*Task brief*. Print every line below. Match each one exactly.

*** Input records ***

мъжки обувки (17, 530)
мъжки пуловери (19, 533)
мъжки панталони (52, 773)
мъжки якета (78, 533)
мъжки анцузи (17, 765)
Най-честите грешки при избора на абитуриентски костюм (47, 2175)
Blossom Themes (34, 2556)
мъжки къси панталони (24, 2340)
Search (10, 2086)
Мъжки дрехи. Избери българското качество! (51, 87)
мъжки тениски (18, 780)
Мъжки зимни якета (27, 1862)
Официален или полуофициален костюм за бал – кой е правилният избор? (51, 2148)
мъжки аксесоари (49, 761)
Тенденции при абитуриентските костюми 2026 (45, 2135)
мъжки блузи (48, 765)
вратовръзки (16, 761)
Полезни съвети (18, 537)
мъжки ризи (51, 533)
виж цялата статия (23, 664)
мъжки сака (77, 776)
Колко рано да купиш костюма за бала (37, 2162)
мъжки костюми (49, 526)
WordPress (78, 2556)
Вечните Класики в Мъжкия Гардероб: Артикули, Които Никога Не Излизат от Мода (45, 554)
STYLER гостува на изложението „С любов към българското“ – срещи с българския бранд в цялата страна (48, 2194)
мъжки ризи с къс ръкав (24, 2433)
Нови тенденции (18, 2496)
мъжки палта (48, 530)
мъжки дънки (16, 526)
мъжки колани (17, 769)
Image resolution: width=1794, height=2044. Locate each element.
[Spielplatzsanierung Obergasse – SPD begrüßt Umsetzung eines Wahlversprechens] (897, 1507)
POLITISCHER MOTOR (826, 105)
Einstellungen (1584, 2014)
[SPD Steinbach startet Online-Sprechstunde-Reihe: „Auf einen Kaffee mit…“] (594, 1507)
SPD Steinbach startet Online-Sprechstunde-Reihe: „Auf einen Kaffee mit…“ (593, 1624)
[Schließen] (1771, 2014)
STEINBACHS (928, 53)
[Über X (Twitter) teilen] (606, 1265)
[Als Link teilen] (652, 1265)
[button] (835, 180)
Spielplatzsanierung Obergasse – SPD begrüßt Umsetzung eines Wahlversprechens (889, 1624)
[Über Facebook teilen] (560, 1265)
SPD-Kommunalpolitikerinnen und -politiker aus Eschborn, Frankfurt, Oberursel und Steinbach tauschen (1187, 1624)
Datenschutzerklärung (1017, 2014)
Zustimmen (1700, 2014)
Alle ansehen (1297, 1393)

*** End of Input records ***

*Exercise answer*.
мъжки обувки (17, 530)
мъжки пуловери (19, 533)
мъжки панталони (52, 773)
мъжки якета (78, 533)
мъжки анцузи (17, 765)
Най-честите грешки при избора на абитуриентски костюм (47, 2175)
Blossom Themes (34, 2556)
мъжки къси панталони (24, 2340)
Search (10, 2086)
Мъжки дрехи. Избери българското качество! (51, 87)
мъжки тениски (18, 780)
Мъжки зимни якета (27, 1862)
Официален или полуофициален костюм за бал – кой е правилният избор? (51, 2148)
мъжки аксесоари (49, 761)
Тенденции при абитуриентските костюми 2026 (45, 2135)
мъжки блузи (48, 765)
вратовръзки (16, 761)
Полезни съвети (18, 537)
мъжки ризи (51, 533)
виж цялата статия (23, 664)
мъжки сака (77, 776)
Колко рано да купиш костюма за бала (37, 2162)
мъжки костюми (49, 526)
WordPress (78, 2556)
Вечните Класики в Мъжкия Гардероб: Артикули, Които Никога Не Излизат от Мода (45, 554)
STYLER гостува на изложението „С любов към българското“ – срещи с българския бранд в цялата страна (48, 2194)
мъжки ризи с къс ръкав (24, 2433)
Нови тенденции (18, 2496)
мъжки палта (48, 530)
мъжки дънки (16, 526)
мъжки колани (17, 769)
Image resolution: width=1794, height=2044. Locate each element.
[Spielplatzsanierung Obergasse – SPD begrüßt Umsetzung eines Wahlversprechens] (897, 1507)
POLITISCHER MOTOR (826, 105)
Einstellungen (1584, 2014)
[SPD Steinbach startet Online-Sprechstunde-Reihe: „Auf einen Kaffee mit…“] (594, 1507)
SPD Steinbach startet Online-Sprechstunde-Reihe: „Auf einen Kaffee mit…“ (593, 1624)
[Schließen] (1771, 2014)
STEINBACHS (928, 53)
[Über X (Twitter) teilen] (606, 1265)
[Als Link teilen] (652, 1265)
[button] (835, 180)
Spielplatzsanierung Obergasse – SPD begrüßt Umsetzung eines Wahlversprechens (889, 1624)
[Über Facebook teilen] (560, 1265)
SPD-Kommunalpolitikerinnen und -politiker aus Eschborn, Frankfurt, Oberursel und Steinbach tauschen (1187, 1624)
Datenschutzerklärung (1017, 2014)
Zustimmen (1700, 2014)
Alle ansehen (1297, 1393)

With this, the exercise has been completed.